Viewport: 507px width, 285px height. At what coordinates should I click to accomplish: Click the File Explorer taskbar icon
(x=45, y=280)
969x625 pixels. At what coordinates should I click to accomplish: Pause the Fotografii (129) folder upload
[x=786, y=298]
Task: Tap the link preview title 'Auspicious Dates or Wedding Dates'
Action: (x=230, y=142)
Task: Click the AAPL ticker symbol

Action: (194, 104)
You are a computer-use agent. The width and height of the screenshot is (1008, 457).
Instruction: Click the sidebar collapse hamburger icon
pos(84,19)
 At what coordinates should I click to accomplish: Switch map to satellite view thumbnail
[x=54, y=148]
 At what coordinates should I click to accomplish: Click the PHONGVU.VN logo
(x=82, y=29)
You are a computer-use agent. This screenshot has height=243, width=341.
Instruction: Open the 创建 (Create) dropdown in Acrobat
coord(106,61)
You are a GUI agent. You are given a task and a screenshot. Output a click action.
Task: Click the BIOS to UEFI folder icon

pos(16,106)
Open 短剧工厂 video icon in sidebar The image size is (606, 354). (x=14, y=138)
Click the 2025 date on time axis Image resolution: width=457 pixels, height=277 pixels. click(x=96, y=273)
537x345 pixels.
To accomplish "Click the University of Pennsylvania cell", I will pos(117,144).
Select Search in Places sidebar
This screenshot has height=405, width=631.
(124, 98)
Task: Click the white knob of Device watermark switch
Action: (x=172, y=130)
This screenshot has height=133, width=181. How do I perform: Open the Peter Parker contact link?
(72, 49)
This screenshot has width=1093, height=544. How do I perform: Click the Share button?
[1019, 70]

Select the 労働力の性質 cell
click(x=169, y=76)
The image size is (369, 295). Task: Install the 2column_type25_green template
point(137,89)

=======

What the task asks:
The records shown above are to be copied exactly, every one of them.

Answer to the problem:
Viewport: 507px width, 285px height. At what coordinates should I click to accomplish: Click the File Explorer taskbar icon
(x=45, y=280)
969x625 pixels. At what coordinates should I click to accomplish: Pause the Fotografii (129) folder upload
[x=786, y=298]
Task: Tap the link preview title 'Auspicious Dates or Wedding Dates'
Action: (x=230, y=142)
Task: Click the AAPL ticker symbol

Action: (194, 104)
You are a computer-use agent. The width and height of the screenshot is (1008, 457).
Instruction: Click the sidebar collapse hamburger icon
pos(84,19)
 At what coordinates should I click to accomplish: Switch map to satellite view thumbnail
[x=54, y=148]
 At what coordinates should I click to accomplish: Click the PHONGVU.VN logo
(x=82, y=29)
You are a computer-use agent. This screenshot has height=243, width=341.
Instruction: Open the 创建 (Create) dropdown in Acrobat
coord(106,61)
You are a GUI agent. You are given a task and a screenshot. Output a click action.
Task: Click the BIOS to UEFI folder icon

pos(16,106)
Open 短剧工厂 video icon in sidebar The image size is (606, 354). (x=14, y=138)
Click the 2025 date on time axis Image resolution: width=457 pixels, height=277 pixels. click(x=96, y=273)
537x345 pixels.
To accomplish "Click the University of Pennsylvania cell", I will pos(117,144).
Select Search in Places sidebar
This screenshot has height=405, width=631.
(124, 98)
Task: Click the white knob of Device watermark switch
Action: (x=172, y=130)
This screenshot has height=133, width=181. How do I perform: Open the Peter Parker contact link?
(72, 49)
This screenshot has width=1093, height=544. How do I perform: Click the Share button?
[1019, 70]

Select the 労働力の性質 cell
click(x=169, y=76)
The image size is (369, 295). Task: Install the 2column_type25_green template
point(137,89)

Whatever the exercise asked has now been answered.